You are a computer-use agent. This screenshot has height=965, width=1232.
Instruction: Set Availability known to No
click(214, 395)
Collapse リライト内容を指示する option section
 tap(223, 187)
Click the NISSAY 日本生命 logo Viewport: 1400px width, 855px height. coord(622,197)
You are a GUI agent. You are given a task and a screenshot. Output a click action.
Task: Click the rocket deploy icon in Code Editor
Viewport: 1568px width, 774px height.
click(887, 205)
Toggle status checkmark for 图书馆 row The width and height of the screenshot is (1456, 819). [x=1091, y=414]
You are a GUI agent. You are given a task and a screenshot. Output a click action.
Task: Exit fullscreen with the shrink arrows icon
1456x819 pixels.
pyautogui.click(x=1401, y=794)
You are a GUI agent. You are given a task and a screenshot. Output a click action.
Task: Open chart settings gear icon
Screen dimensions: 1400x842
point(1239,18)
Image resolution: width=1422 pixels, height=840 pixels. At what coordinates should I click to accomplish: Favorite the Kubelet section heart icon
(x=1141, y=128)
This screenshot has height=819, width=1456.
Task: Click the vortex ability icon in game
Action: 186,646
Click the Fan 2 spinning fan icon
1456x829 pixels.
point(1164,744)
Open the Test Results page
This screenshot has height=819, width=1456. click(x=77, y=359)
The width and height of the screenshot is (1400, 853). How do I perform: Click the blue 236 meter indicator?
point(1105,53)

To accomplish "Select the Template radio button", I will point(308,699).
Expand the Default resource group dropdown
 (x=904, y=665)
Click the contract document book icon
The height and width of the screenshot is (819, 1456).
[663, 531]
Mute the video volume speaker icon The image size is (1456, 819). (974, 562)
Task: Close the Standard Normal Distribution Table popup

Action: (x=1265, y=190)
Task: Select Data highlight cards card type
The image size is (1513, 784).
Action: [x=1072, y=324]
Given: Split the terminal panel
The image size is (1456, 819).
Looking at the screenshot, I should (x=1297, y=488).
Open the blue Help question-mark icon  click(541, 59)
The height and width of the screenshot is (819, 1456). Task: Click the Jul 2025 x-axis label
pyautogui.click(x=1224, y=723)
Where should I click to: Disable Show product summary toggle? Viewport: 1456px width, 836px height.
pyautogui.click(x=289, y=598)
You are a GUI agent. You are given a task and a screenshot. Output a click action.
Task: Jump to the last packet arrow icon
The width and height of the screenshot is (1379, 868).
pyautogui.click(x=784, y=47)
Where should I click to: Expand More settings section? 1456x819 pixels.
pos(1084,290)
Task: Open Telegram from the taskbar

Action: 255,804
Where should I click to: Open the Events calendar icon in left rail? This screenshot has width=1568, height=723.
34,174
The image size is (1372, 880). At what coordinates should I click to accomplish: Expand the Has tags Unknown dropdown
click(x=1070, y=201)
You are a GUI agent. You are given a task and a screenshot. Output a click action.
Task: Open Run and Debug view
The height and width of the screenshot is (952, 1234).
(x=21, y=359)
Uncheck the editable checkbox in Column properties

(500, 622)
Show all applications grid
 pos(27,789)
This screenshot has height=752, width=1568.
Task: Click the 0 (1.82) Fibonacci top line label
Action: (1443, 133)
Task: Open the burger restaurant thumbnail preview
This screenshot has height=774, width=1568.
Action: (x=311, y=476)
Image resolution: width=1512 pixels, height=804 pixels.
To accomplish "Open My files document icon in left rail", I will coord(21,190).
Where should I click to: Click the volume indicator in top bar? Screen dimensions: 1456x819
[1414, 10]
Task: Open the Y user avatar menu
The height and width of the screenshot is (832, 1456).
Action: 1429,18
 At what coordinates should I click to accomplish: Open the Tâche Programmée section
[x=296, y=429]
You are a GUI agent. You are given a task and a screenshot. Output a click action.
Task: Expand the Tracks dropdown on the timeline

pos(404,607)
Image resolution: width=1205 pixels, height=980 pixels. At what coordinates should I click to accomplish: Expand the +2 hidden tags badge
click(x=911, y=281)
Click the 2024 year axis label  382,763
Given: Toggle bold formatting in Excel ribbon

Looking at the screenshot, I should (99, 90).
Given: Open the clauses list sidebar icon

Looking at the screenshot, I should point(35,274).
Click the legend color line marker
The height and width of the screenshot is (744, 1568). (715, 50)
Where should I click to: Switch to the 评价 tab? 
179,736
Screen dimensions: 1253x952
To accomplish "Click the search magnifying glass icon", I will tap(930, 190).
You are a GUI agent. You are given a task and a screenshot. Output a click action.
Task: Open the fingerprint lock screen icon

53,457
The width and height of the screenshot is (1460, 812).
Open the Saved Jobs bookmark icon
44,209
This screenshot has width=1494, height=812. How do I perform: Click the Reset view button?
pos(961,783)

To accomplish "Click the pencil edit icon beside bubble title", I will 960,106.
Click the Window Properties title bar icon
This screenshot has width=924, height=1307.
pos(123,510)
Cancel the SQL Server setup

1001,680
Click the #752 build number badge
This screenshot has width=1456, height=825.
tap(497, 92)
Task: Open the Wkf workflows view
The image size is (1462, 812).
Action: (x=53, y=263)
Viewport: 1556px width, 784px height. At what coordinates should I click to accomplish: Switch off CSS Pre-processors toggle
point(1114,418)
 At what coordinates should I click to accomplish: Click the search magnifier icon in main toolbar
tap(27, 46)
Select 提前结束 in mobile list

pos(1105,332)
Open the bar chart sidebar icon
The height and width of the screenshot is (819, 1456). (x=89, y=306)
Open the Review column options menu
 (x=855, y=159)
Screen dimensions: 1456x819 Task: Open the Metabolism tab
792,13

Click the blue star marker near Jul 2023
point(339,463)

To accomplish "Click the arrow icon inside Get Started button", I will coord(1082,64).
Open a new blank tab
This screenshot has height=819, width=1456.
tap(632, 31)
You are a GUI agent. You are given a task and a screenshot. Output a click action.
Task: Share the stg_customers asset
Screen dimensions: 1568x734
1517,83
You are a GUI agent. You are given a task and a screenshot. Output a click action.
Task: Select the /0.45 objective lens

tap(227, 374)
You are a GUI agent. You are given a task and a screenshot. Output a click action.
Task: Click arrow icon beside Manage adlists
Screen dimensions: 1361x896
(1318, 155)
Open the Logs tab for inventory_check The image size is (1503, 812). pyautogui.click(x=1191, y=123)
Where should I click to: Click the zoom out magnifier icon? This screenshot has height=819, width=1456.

▶ EXERCISE DIRECTIONS:
Using the entries above, copy out all lines that contain the string "document".

▶ OUTPUT FOR THIS TASK:
Click the contract document book icon
To accomplish "Open My files document icon in left rail", I will coord(21,190).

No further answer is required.